Rekomendować

Nowe znaczenie tego czasownika przyszło do nas z Brukseli…

– Coś dziwnego porobiło się ostatnio z czasownikiem „rekomendować” i rzeczownikiem „rekomendacja”. Kiedyś można było jedynie „rekomendować kogoś na jakieś stanowisko”, czyli „polecać, dawać o nim pozytywną opinię”. Za „rekomendację” uważało się pozytywną opinię wystawioną komuś ustnie lub pisemnie. Dzisiaj coraz częściej „rekomenduje się” nie kogoś, ale coś, np. proszki do prania, kosmetyki dla dorosłych i dzieci czy płyny do naczyń bez alergenów. Politycy czy dziennikarze mówią z kolei o „rekomendacjach Komisji Europejskiej dla Polski w związku z niewypełnieniem przez władze w Warszawie dotychczasowych wskazań dotyczących rozwiązania kryzysu wokół Trybunału Konstytucyjnego”, co nie ma nic wspólnego z wystawieniem laurki, ale wręcz przeciwnie – z upomnieniem, by działać lepiej (e-mail nadesłany przez internautę; dane personalne i adresowe do wiadomości mojej i redakcji).

Ostatni przykład użycia czasownika rekomendować świadczy o tym, że zmienił on już – dla części użytkowników polszczyzny – sens i nie znaczy ‘polecać, popierać kogoś’, lecz ‘zalecać, nakazywać komuś coś zrobić’. Mamy więc do czynienia z klasycznym neosemantyzmem (angielski czasownik to recommend jest pojemniejszy semantycznie). Posługiwanie się nim w nieznanym dotąd znaczeniu może prowadzić do nieporozumień.

Zdaniem prof. Katarzyny Kłosińskiej z Uniwersytetu Warszawskiego owo nowe rekomendowanie przyszło do nas z Brukseli, wprost skopiowane z tekstów tworzonych w strukturach Unii Europejskiej po angielsku, zawierających wyrazy recommend, recommendation.

Zamiast zdania w rodzaju:

I recommend that everyone becomes more familiar with national legislations;
We recommend the implementation of specific procedures and documentation

czy

Here are four types of instructions: regulation, directive, decision and recommendation

przetłumaczyć jako

‘zalecam wszystkim, by lepiej zaznajomili się z ustawodawstwem krajowym’,
‘zalecamy wdrożenie konkretnych procedur oraz dokumentacji’

oraz

‘istnieją cztery rodzaje instrukcji: rozporządzenie, dyrektywa, decyzja i zalecenie’,

czyli sięgnąć do wyrazów zaleć, zalecenie, mniej sprawni językowo „tłumacze” oddali anglicyzmy to recommend, recommendation wprost jako rekomendować, rekomendacja.

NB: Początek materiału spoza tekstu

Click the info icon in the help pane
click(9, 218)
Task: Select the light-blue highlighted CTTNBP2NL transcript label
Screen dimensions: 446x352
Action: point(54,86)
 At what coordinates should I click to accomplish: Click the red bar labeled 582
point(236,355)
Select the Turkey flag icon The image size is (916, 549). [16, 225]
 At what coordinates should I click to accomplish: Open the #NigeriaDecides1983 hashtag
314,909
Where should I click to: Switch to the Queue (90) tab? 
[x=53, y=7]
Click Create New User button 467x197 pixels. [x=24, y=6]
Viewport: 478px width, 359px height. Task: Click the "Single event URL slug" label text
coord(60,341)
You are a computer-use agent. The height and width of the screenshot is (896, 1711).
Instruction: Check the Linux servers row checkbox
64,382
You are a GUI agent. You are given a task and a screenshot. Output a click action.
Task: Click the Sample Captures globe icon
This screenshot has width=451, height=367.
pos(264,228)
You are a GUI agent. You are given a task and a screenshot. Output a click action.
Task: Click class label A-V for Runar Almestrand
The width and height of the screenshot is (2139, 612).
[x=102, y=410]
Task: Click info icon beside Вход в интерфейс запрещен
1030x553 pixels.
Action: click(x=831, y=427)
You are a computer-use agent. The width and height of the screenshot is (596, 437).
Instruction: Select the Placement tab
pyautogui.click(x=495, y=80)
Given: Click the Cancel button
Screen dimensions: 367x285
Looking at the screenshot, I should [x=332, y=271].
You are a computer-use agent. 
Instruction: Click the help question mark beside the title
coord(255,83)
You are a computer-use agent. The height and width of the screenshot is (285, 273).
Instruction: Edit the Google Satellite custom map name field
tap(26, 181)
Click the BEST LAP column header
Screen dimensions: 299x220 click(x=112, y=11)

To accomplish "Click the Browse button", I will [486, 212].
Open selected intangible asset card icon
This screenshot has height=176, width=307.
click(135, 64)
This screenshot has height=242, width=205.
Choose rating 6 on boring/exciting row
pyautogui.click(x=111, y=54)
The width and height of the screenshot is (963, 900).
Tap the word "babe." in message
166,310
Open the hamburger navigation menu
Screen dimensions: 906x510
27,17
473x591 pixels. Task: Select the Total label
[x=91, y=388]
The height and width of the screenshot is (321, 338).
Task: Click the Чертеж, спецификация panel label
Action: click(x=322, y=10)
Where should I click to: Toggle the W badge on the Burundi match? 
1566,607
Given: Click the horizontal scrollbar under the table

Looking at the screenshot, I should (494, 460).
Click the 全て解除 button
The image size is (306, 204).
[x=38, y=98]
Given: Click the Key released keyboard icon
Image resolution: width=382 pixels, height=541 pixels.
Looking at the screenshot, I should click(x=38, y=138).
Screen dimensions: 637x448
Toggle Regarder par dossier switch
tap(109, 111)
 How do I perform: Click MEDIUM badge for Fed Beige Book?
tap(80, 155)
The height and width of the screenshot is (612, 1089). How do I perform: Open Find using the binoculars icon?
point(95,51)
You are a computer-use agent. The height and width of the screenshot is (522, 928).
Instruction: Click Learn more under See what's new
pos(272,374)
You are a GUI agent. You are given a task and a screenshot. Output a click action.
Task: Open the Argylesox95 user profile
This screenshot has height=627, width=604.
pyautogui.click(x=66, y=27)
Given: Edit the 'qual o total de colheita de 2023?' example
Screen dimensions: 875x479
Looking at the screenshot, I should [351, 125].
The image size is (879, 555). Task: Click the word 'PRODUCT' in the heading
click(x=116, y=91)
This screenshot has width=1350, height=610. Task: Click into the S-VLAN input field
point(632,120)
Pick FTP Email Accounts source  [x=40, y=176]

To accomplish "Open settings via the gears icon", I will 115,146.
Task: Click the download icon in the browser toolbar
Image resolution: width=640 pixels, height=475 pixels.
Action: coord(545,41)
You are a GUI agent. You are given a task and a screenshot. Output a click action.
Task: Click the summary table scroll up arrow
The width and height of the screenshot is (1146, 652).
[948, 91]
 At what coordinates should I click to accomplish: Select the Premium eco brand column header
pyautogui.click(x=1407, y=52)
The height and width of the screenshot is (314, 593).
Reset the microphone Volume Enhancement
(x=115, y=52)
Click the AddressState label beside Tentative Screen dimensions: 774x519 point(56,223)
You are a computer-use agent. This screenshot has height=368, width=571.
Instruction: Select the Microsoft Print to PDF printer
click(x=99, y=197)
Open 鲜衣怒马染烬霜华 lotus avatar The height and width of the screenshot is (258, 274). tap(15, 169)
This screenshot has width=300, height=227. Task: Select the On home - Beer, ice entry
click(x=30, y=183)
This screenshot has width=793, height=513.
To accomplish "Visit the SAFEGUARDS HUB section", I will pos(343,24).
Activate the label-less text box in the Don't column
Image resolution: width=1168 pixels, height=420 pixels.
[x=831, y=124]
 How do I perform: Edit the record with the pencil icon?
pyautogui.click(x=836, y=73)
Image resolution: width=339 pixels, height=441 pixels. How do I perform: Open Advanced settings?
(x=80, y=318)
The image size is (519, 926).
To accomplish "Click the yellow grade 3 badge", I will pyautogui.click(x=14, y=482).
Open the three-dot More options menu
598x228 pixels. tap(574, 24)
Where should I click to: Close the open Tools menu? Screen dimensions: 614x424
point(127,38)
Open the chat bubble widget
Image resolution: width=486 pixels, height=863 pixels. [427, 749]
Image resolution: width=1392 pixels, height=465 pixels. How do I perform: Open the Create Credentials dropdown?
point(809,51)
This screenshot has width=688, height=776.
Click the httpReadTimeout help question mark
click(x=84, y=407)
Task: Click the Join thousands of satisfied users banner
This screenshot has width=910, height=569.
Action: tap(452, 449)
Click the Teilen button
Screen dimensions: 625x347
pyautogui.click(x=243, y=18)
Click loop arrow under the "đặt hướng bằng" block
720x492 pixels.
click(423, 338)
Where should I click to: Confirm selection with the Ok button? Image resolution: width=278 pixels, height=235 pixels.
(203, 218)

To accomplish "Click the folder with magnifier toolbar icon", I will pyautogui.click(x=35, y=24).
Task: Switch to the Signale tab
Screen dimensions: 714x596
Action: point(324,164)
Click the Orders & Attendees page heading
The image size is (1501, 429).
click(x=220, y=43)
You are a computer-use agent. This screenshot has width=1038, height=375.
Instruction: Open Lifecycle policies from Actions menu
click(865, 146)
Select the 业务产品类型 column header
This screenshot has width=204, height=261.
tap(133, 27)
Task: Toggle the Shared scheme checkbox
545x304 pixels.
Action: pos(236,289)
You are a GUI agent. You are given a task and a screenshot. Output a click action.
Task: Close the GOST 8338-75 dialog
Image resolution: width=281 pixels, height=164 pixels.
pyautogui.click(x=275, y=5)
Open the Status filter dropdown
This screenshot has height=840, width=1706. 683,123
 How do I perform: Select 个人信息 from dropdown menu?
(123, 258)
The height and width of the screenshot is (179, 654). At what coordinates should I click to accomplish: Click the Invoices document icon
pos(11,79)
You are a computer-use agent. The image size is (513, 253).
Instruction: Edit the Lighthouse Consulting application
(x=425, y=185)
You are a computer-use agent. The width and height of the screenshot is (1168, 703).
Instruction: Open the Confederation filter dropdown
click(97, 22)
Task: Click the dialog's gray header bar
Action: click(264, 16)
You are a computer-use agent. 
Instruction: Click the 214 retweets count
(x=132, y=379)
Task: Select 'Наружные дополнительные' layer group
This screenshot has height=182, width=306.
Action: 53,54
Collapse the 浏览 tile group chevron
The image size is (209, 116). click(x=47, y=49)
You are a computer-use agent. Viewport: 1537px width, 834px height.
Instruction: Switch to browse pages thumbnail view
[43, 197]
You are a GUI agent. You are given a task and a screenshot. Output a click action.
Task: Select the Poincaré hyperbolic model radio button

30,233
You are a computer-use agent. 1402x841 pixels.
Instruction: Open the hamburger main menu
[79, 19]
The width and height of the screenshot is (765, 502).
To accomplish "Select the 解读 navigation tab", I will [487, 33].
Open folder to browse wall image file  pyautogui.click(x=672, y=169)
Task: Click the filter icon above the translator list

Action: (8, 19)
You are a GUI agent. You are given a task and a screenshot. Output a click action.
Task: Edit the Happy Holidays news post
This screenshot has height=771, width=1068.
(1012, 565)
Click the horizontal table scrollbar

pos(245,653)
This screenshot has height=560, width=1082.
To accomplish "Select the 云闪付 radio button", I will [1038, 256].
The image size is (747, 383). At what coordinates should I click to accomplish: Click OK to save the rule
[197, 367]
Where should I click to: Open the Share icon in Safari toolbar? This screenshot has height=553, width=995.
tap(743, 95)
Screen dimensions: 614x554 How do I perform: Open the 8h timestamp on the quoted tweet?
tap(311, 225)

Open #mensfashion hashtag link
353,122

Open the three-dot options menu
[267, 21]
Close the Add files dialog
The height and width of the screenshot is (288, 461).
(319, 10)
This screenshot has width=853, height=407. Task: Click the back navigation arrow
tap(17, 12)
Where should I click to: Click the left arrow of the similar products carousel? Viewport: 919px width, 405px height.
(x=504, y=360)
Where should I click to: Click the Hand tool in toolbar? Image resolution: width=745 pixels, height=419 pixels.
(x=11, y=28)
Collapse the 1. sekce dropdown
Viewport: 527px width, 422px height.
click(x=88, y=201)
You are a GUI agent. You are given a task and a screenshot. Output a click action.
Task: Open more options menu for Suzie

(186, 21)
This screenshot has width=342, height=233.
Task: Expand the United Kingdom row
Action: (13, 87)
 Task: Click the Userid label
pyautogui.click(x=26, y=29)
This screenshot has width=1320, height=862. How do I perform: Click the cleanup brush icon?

Tym sposobem wypaczyli sens przytoczonych zdań, gdyż nie chodzi o żadne ‘rekomendacje’, lecz ‘zalecenia’.

Wyrazy rekomendować i rekomendacja w znaczeniu ‘polecać, popierać, zachwalać kogoś’ i ‘polecenie kogoś, gdyż na to zasługuje’ istnieją w polszczyźnie od stuleci i mają związek ze średniowiecznołacińskimi formami recommendatio (‘polecenie’) i recommendare (‘polecać’). Ale zapożyczyliśmy je za pośrednictwem francuszczyzny, wzorując się na wyrazach recommandation i recommander.

Dawniej był też w użyciu czasownik zwrotny rekomendować się i to w dwóch znaczeniach: 1. ‘powoływać się na czyjąś pochlebną opinię o sobie’ oraz 2. ‘przedstawiać się’. Współcześnie tak się jednak już ani nie mówi, ani nie pisze.

Warto na koniec zwrócić jeszcze uwagę na to, że genetycznie rekomendacja zakłada zawsze coś pozytywnego. Dlatego nie powinniśmy się posługiwać określeniami pozytywna rekomendacja (ponieważ to masło maślane) czy negatywna rekomendacja (gdyż to sprzeczność).

Tymczasem na stronie „Czasopisma Prawa Karnego i Nauk Penalnych” czytam, że „Warunkiem publikacji jest pozytywna rekomendacja recenzenta”, a w jednym z tekstów sejmowych, że „zasada, według której banki mają wziąć na siebie aż 90 proc. umorzenia „frankowiczom” części zobowiązań, nie była w ogóle przedyskutowana podczas sejmowej debaty, jednak mimo tego i negatywnej rekomendacji sejmowej Komisji Finansów Publicznych została przyjęta przez Sejm”…

Jak widać, jawnie psuje się polszczyznę.